Час волка
Шрифт:
– Да вечером этого же дня!
– И что сказали?
– Он был один. Старший лейтенант, – скривился на один глаз слесарь, словно его мучил нервный тик. – С ходу наехал: «Нам известно, что ты занимаешься укрывательством преступления, тебе днем пригнали битую машину!» Номер ее назвал, даже номер кузова! Ну чем я мог крыть?
– Как он выглядел? – спросил я.
Слесарь отвернулся, глядя через стекло на пыльный двор.
– Невысокий, широкоплечий. Лицо дурное. Усы в разные стороны, как у Буденного.
– Что значит –
– Как тебе сказать? – Слесарь напряг память. – Одутловатое, распухшее, как будто человек с бодуна. Лоб такой, как у быка. Глаз не видно.
– Понятно, – кивнул я. – Что он еще сказал?
– Сказал, чтобы я дня на два закрыл мастерскую и носа в ней не показывал, пока, значит, они будут оперативно-розыскные мероприятия проводить. Я прошу: «Дайте мне какую-нибудь справку, что вы машину изъяли», а он говорит: «В прокуратуре получишь». Сел в «шестерку» и уехал.
– Подставил ты меня, парень, – сказал я.
– И ты меня тоже, – ответил слесарь. – На хрена мастерскую спалил?
– Нашел бы меня, рассказал, что случилось, – цела б осталась твоя мастерская.
– Да я понимаю, – снова зажмурил глаз слесарь. – Но как это ты браткам объяснишь?
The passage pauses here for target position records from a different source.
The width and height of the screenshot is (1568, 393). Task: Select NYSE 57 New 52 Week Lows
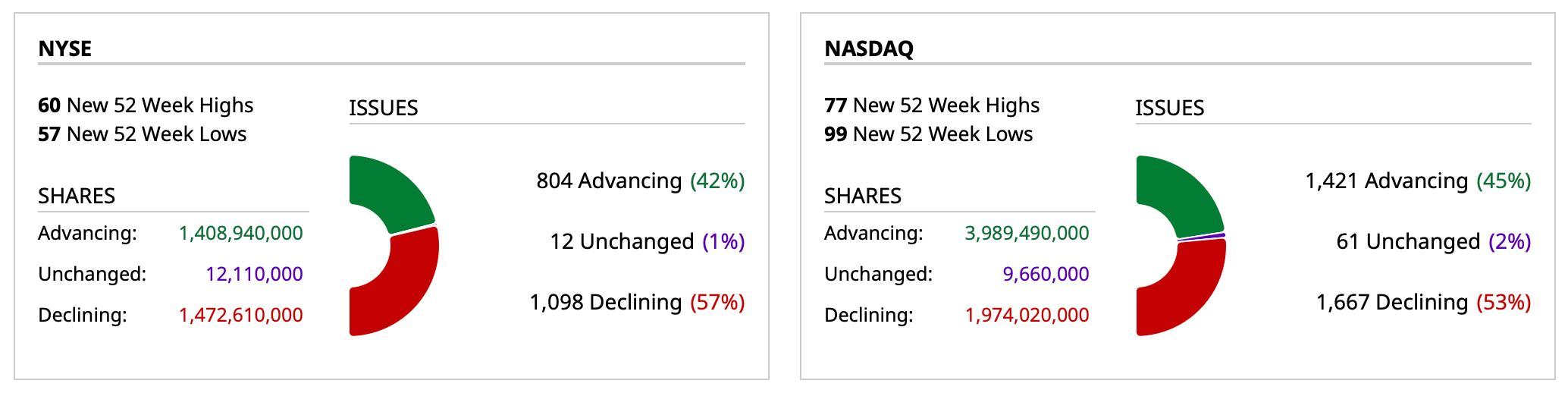click(x=143, y=134)

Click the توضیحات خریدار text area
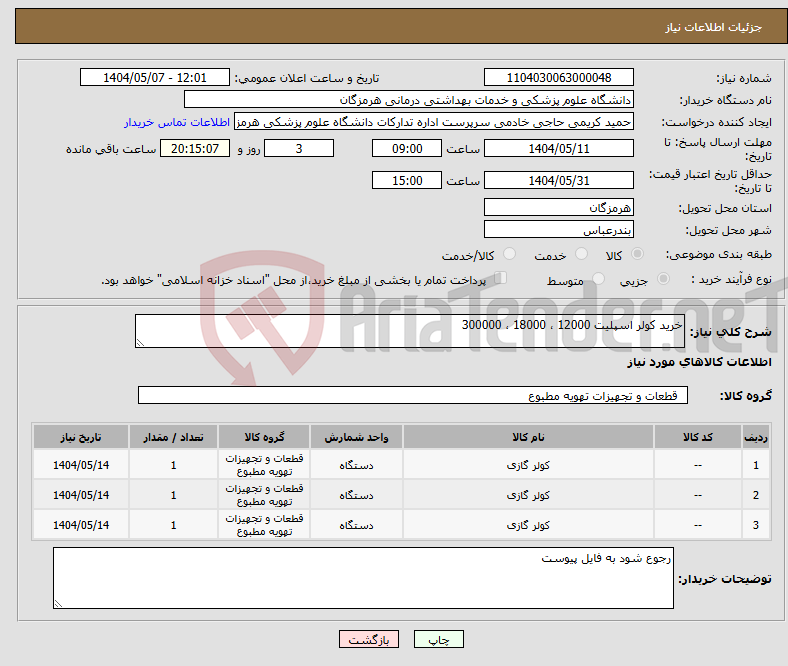[363, 578]
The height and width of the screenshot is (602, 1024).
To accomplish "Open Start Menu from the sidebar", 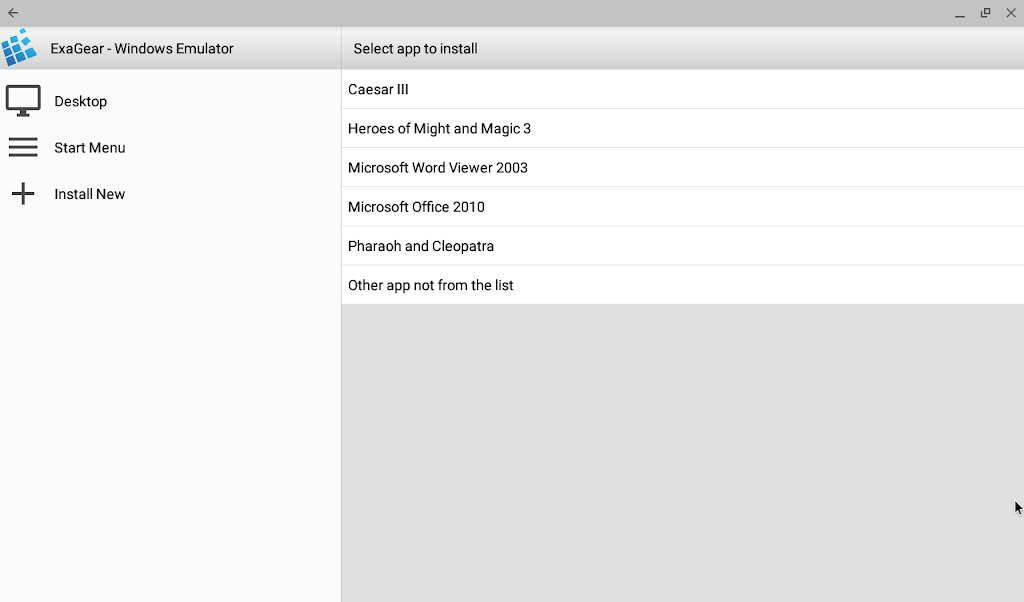I will [x=90, y=147].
В мастерской они кое-какие вещички хранили, теперь, значит, ищут того, кто поджег.
Слесарь начал играть мускулами.
– А ты не боишься мне об этом говорить? – спросил я и подмигнул. – Кроме тебя, никто не знает, что это я поджег. А зачем ты мне такой умный нужен?
– А чего мне бояться? Я уже свое отбоялся.
– Напрасно! – покачал я головой. – А я-то голову ломал, никак не мог понять, почему дым такой сладковатый был.
Я попал в точку. Это было понятно по тому, как нервно скривился рот слесаря.
– Да, я хранил в мастерской наркоту, – с вызовом ответил слесарь. – Но ты мне ничего не сделаешь, потому что, во-первых, менты сидят у тебя на хвосте, а во-вторых, разыскивают братки, и достаточно одного моего слова…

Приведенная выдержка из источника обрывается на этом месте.